Davidson Charles

Personal information
- Full name: Davidson Charles
- Date of birth: 28 March 1983 (age 41)
- Place of birth: Cabaret, Haiti
- Height: 1.80 m (5 ft 11 in)
- Position(s): Striker

Senior career*
- Years: Team / Apps / (Gls)
- 2002–2003: Racing CF / 2 / (0)
- 2003–2004: ASA Issy / 18 / (4)
- 2004–2005: Levallois SC / 1 / (0)
- 2005–2007: Red Star / 26 / (5)
- 2007–2008: L'Entente SSG / 20 / (4)
- 2008–2009: Épinal / 2 / (0)
- 2009–2010: Safa /  / (7)
- 2010–2011: SO Châtellerault / 6 / (2)
- 2011–2012: Limoges FC
- 2013–2016: Petit-Goâve FC
- 2016: Roulado

International career
- 2008–2009: Haiti / 9 / (1)

= Davidson Charles =

Haitian footballer (born 1983)

Davidson Charles (born 28 March 1983) is a Haitian former professional footballer who played as a striker.

==Club career==
Charles was born in Cabaret, Haiti.
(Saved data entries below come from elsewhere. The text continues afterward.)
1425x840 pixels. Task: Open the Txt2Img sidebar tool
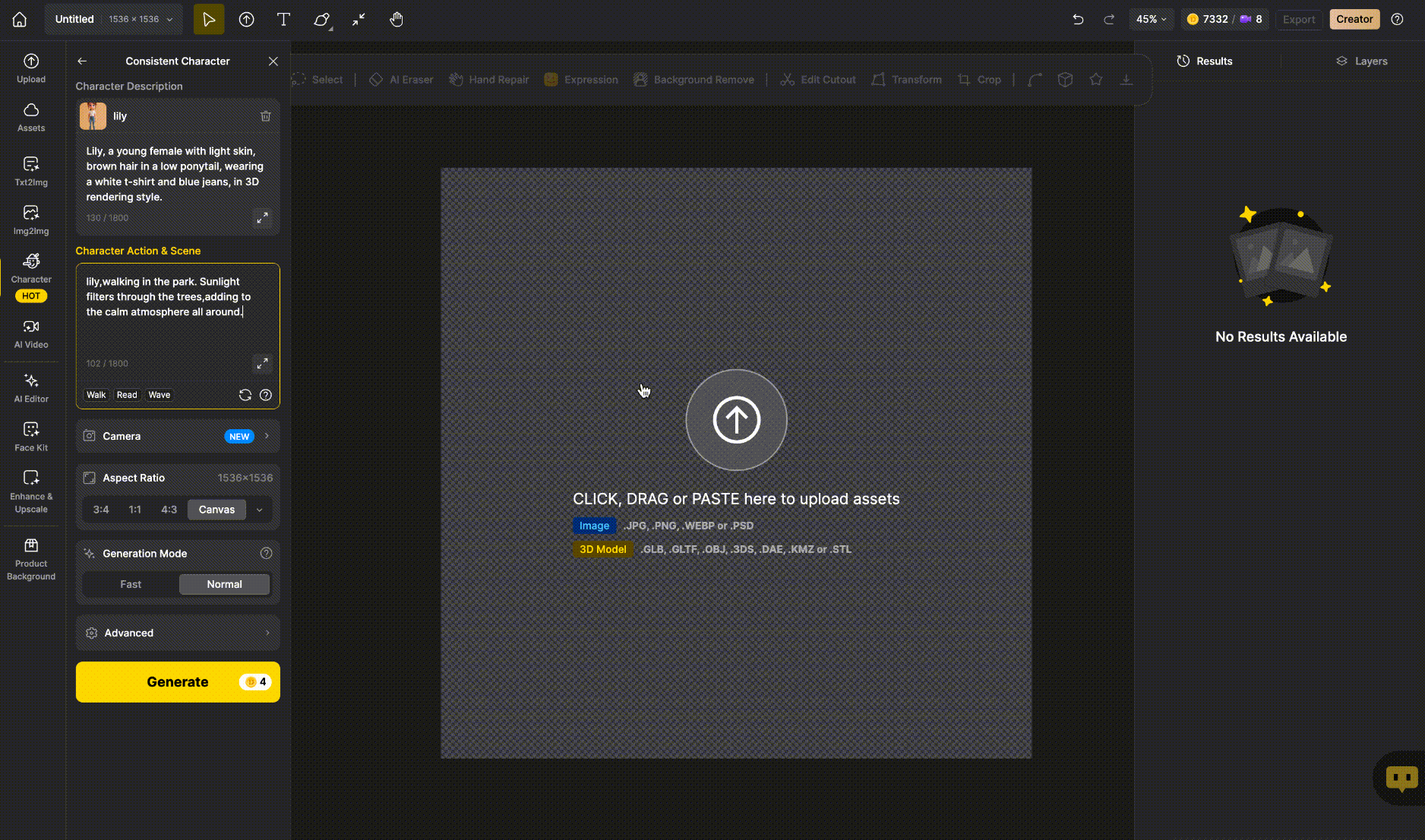(31, 171)
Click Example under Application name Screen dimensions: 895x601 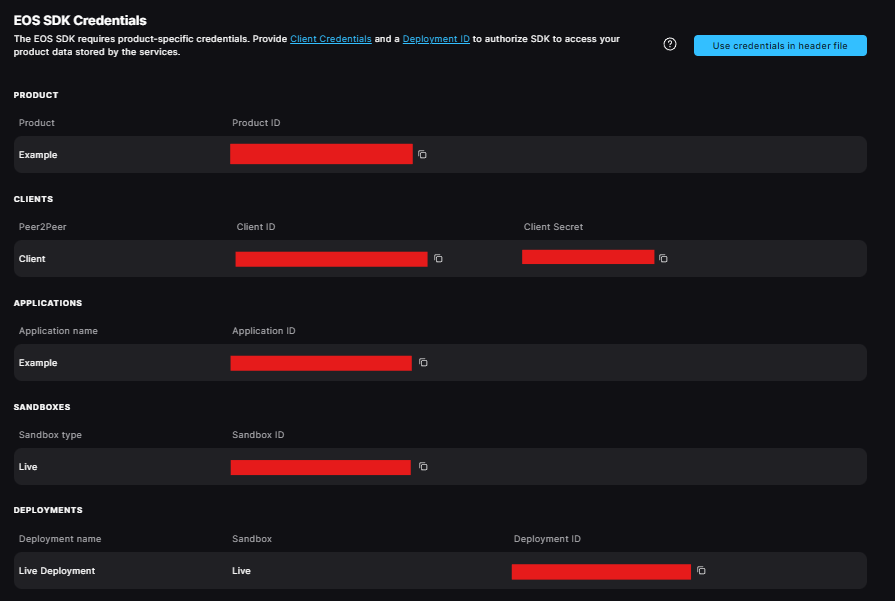38,363
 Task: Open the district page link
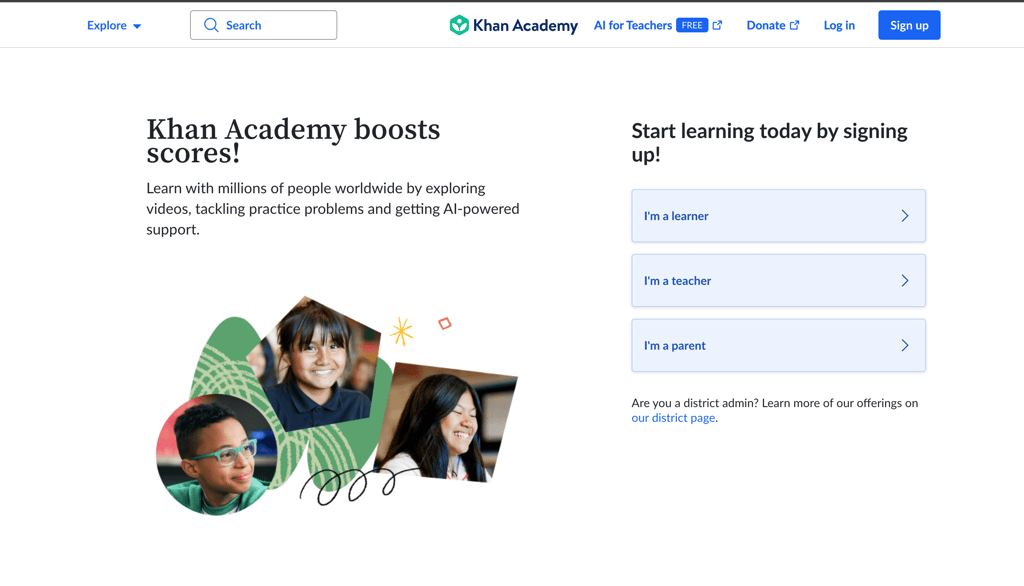tap(672, 417)
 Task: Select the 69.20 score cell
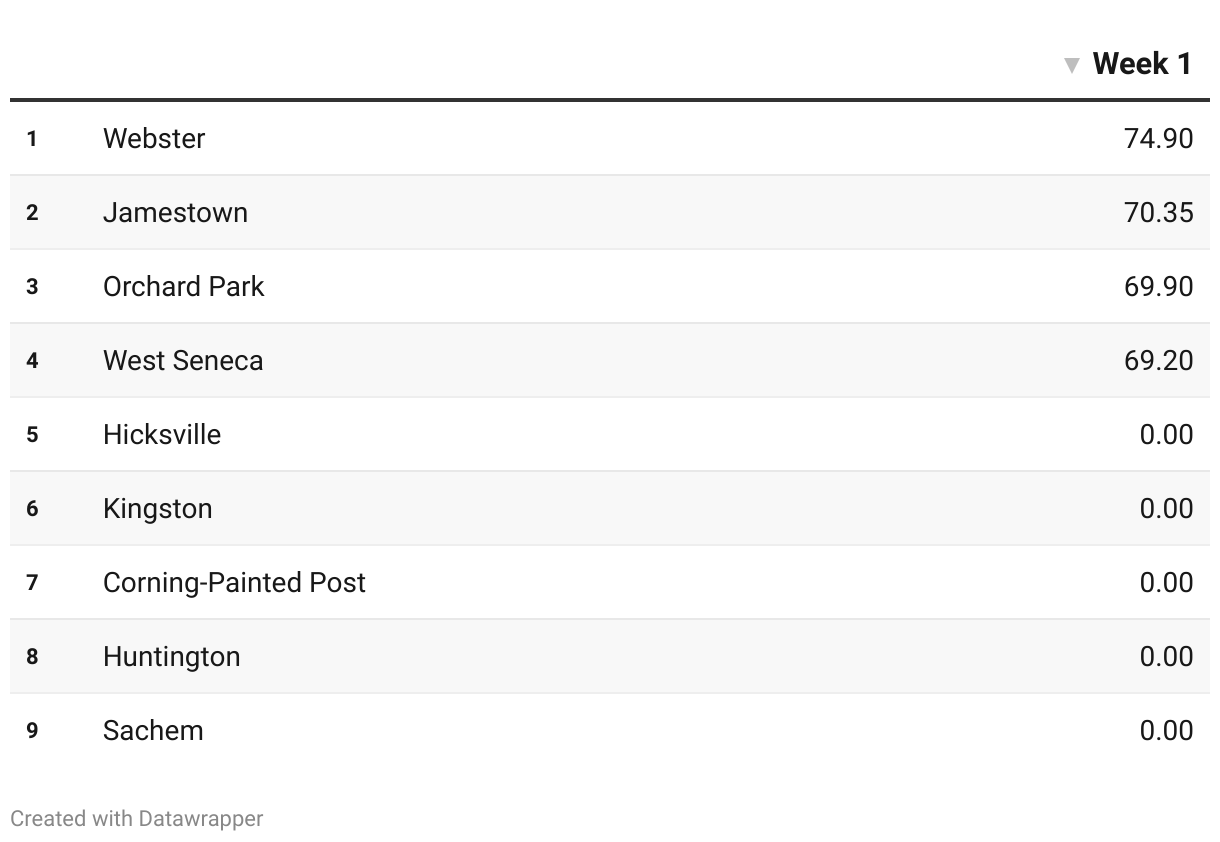[x=1158, y=360]
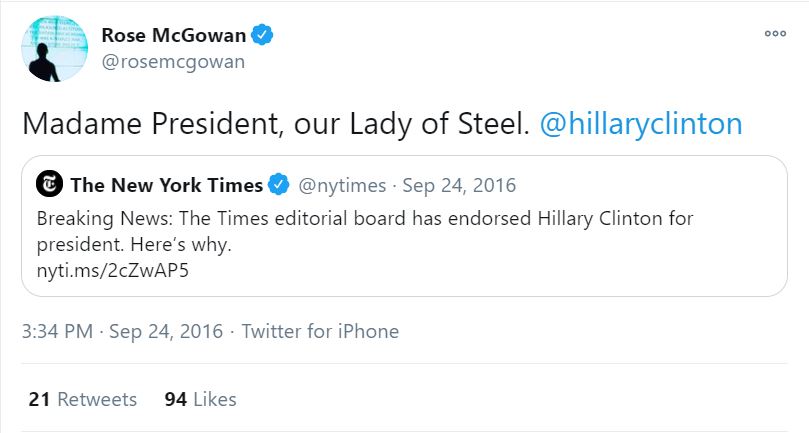The width and height of the screenshot is (809, 433).
Task: Click the Twitter for iPhone source label
Action: [320, 332]
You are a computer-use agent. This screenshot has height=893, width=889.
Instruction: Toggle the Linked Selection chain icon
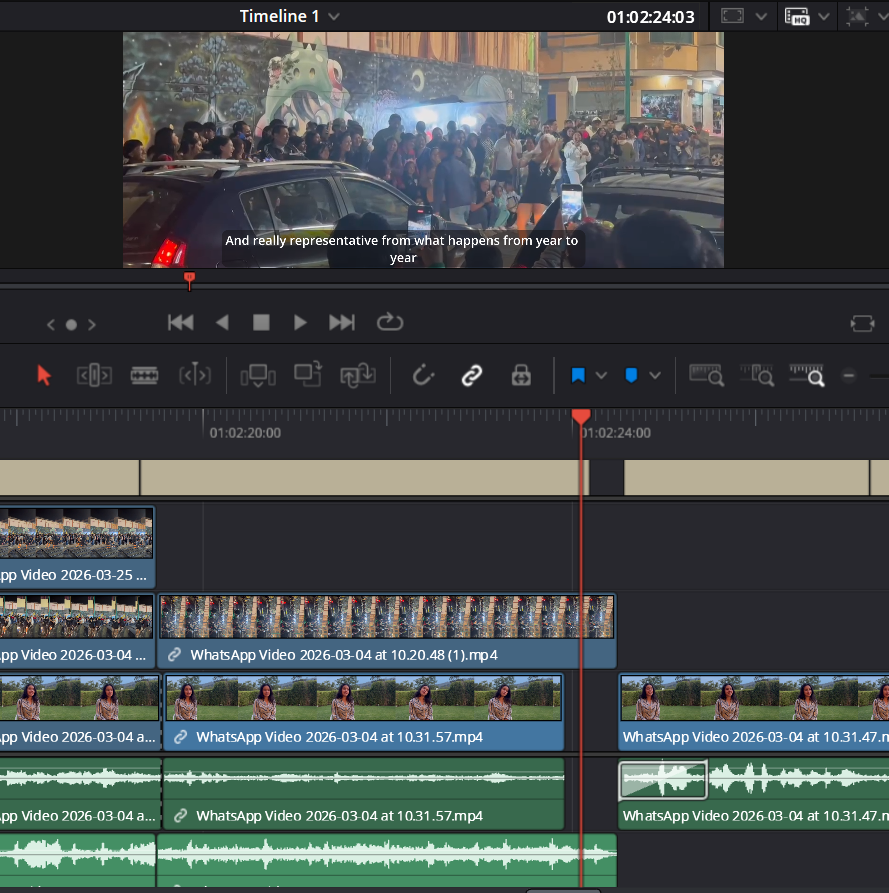coord(472,375)
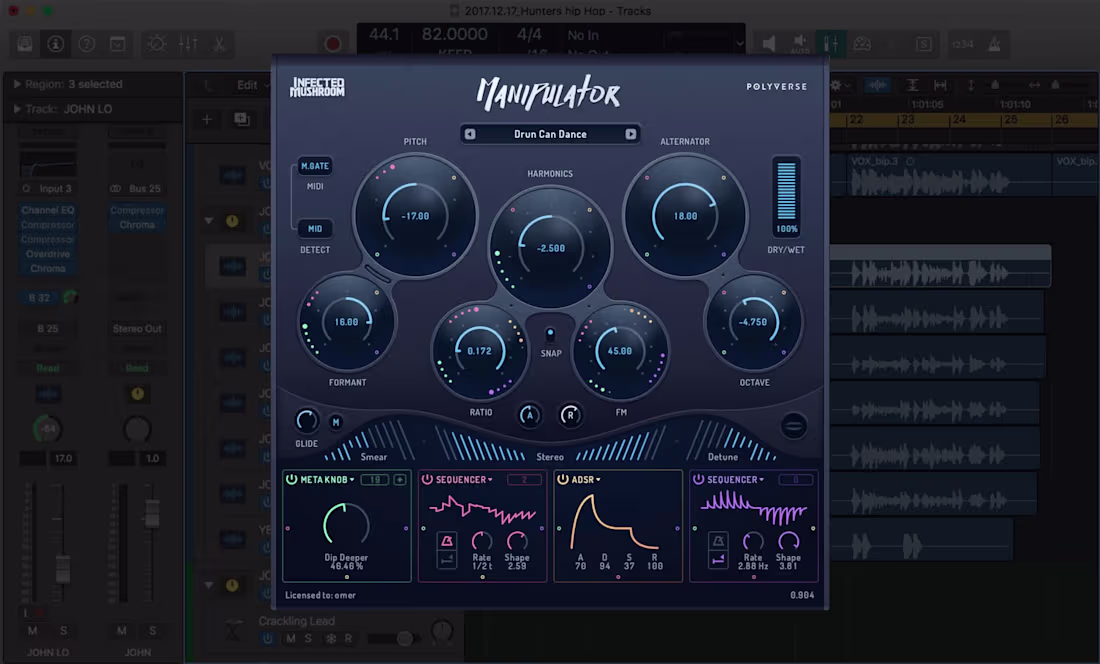
Task: Enable the M.GATE toggle
Action: (x=315, y=166)
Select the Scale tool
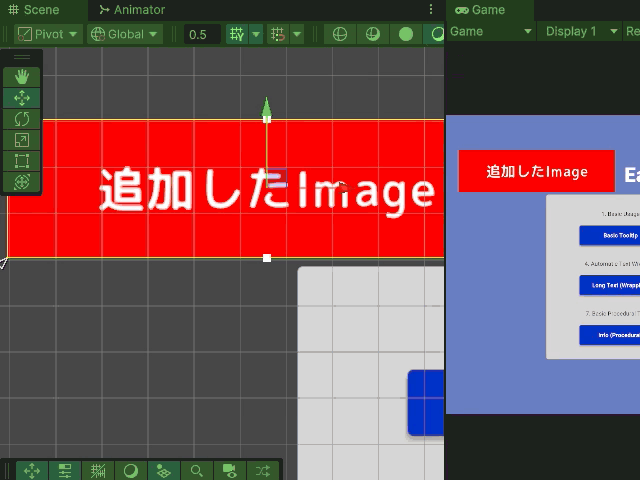The width and height of the screenshot is (640, 480). (x=22, y=140)
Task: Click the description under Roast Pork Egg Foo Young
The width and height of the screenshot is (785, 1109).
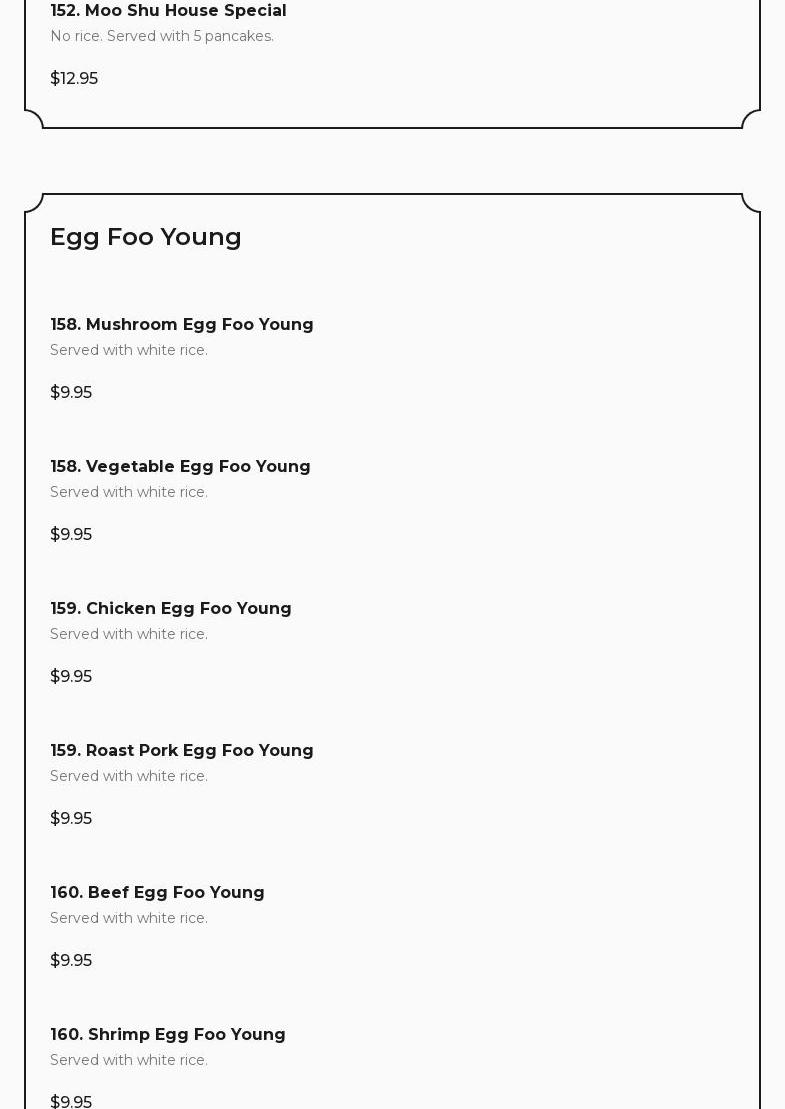Action: pos(129,776)
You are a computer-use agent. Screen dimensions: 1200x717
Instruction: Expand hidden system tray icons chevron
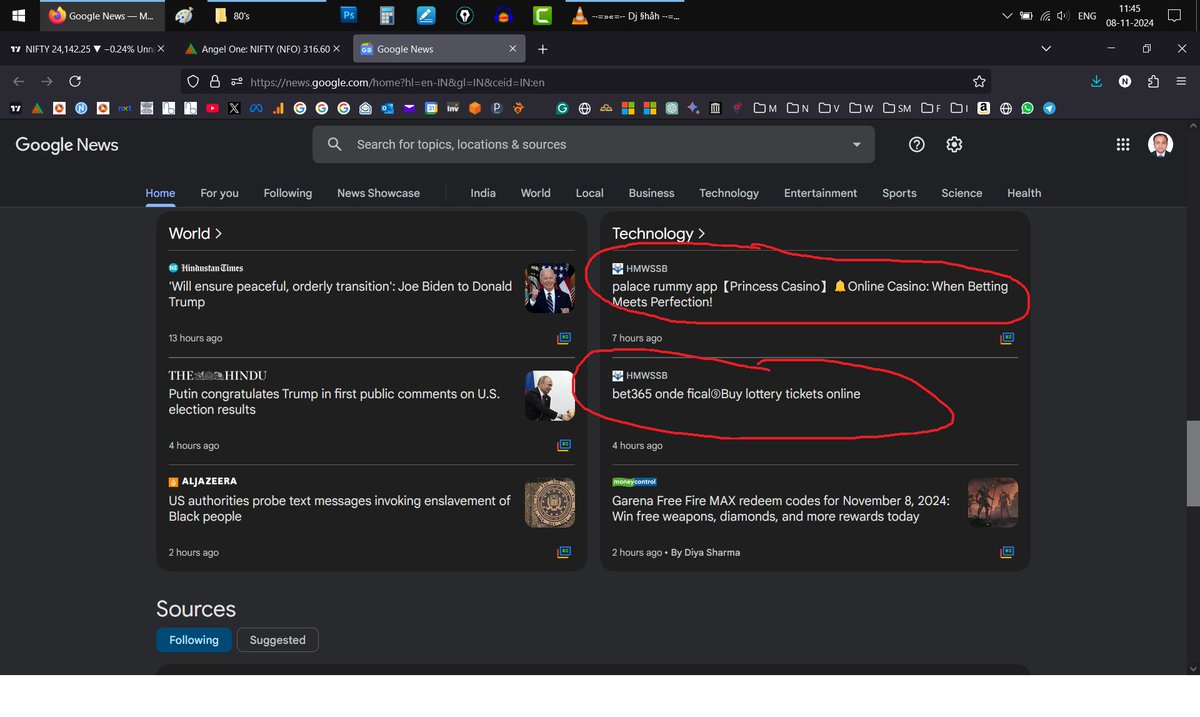(x=1007, y=15)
He played for different teams in the lower French divisions before moving to L'Entente SSG in summer 2007.

==International career==
He made his debut for Haiti in the February 2008 friendly series against Venezuela, which served as a warm-up for the 2010 FIFA World Cup qualification match against Nicaragua or the Netherlands Antilles.